Get to know SOS Codes for Emergency Alerts from Around the World

The SOS code was created by humans to be able to convey a danger or emergency signal as quickly as possible. Only with a sign or one word can it be known that someone or more is in danger and needs help.

In addition, the SOS code also has various variants that are tailored to the needs. Some of them have meanings that are difficult for others to understand because they are not supposed to be known to many people.

The following are a number of SOS codes that indicate an emergency situation.

Ten Codes

Ten Codes or Ten Codes is a code developed by United States law enforcement since 1937. But gradually, this code was cracked by the public. The password with the number 10 in front of it refers to a dangerous situation, for example, the code 10-187 which means a murder has occurred, or 10-31 which means that a crime is taking place.

Time Check

Sounds like telling people to check the time. But in fact there is a terrible meaning tucked away in it, for example, “Check the time: it is now 12.00”, which means there is a bomb threat around the area.

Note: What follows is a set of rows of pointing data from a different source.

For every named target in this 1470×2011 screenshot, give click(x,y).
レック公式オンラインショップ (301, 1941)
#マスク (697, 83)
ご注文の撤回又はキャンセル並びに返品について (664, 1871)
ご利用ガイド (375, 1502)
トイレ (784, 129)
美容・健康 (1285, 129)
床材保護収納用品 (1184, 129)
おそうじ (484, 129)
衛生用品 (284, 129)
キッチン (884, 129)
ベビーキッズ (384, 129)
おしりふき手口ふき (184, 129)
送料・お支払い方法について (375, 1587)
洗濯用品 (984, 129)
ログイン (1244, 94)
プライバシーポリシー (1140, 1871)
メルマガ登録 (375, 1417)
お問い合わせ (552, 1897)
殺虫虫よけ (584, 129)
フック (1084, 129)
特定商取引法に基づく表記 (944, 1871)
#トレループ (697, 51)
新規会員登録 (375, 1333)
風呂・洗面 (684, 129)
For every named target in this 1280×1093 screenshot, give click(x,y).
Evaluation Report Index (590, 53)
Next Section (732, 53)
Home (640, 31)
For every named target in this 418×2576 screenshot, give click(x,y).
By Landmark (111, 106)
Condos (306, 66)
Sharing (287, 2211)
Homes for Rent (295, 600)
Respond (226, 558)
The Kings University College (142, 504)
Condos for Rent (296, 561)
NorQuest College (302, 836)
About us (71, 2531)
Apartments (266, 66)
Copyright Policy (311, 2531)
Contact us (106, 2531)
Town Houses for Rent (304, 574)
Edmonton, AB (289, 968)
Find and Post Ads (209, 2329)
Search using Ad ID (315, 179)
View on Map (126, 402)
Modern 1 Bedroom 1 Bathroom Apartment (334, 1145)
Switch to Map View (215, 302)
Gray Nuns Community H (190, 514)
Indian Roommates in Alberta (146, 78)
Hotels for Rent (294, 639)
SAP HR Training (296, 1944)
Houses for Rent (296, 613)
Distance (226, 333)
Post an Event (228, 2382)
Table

In the UK, the time check code can also be spelled out by the name, “Mr. Jet”. This code is usually stated at the court or movie theater and indicates that people in the building must be evacuated immediately because of a bomb threat.

“Bravo, Bravo, Bravo”

Bravo code is commonly used at airports or ships. When someone mentions this code, it means an emergency situation is in progress. Everyone is usually asked to remain silent to facilitate the examination. While the Bravo Code on the ship indicates a fire hazard.

Doctor Brown

The announcement of “Doctor Brown” at the hospital signaled that security forces were asked to be on alert due to threats to staff by patients or people around the hospital. In addition there is also Code Silver which means a threat with a weapon.


7500 is a password that is passed on when the flight is experiencing or there is a threat of hijacking. In addition, there are also similar passwords, such as 7600 which means loss of communication signal, or 7700 which is a code for general emergencies.

Code Adam

Code Adam indicates that a boy is missing. This code was inspired by the disappearance of a boy named Adam Walsh in 1981 who was kidnapped while shopping at the Holywood Mall with his mother. Two weeks later, his severed head was found in the sewer.

To commemorate this tragic event, Walmart created Code Adam which refers to the disappearance of a child, as well as an order for all store employees to immediately conduct a search around the Walmart location.

“Zulu, Zulu, Zulu”

Zulu is a voyage code that indicates that there is a fight on a ship. This code can also be combined with other passwords, such as “Bravo Zulu” or “BZ” which means that the action goes well and smoothly. On the other hand, if you add the word NEGAT at the beginning of the code “Bravo Zulu”, it means “doesn’t end well”.

Color Code in Hospital

Hospitals also often use color codes. For example, “Code Pink” has another meaning, namely a warning to employees that a baby will be born soon without a specialist midwife. While in several other hospitals, this code indicates that they are on alert because there are patients who are under the influence of drugs.

When a patient disappears, the hospital will call out “Code Yellow”. This code is also a reference for employees to be prepared because patients with serious injuries or victims of natural disasters are arriving. There is also “Code Brown” which means a readiness order for an event that results in many casualties.

“Mayday! Mayday!”

Code “Mayday!” always alert to an emergency on the plane. That said, this password was created due to a misspelling. In 1923, Frederick Mockford was suddenly tasked with finding a single word that could represent an aviation emergency.

At first he wanted to use the French word “M’aidez”, which means, “Please”. But because it sounds like “mayday” finally this word is used until now.

Code Using Color

Codes using the term color must also often be heard in movies. In real life, the US military uses the code “Code Black” which means there is a bomb threat or suspicious package.

There is also “Code Purple” which is usually used when a child is kidnapped, while “Code Pink” is a code that specifically explains that the missing child is still a toddler.

It’s not just hospitals, military, or airlines that have SOS codes. Grab also has support features that indicate that users are experiencing an emergency and need help as soon as possible.

This feature that you can find in the Grab application menu stack will automatically notify the three emergency contacts that you selected earlier. Once the emergency button is activated, these contacts will receive notifications and text messages from Grab about what to do to be able to contact the pusher and the authorities.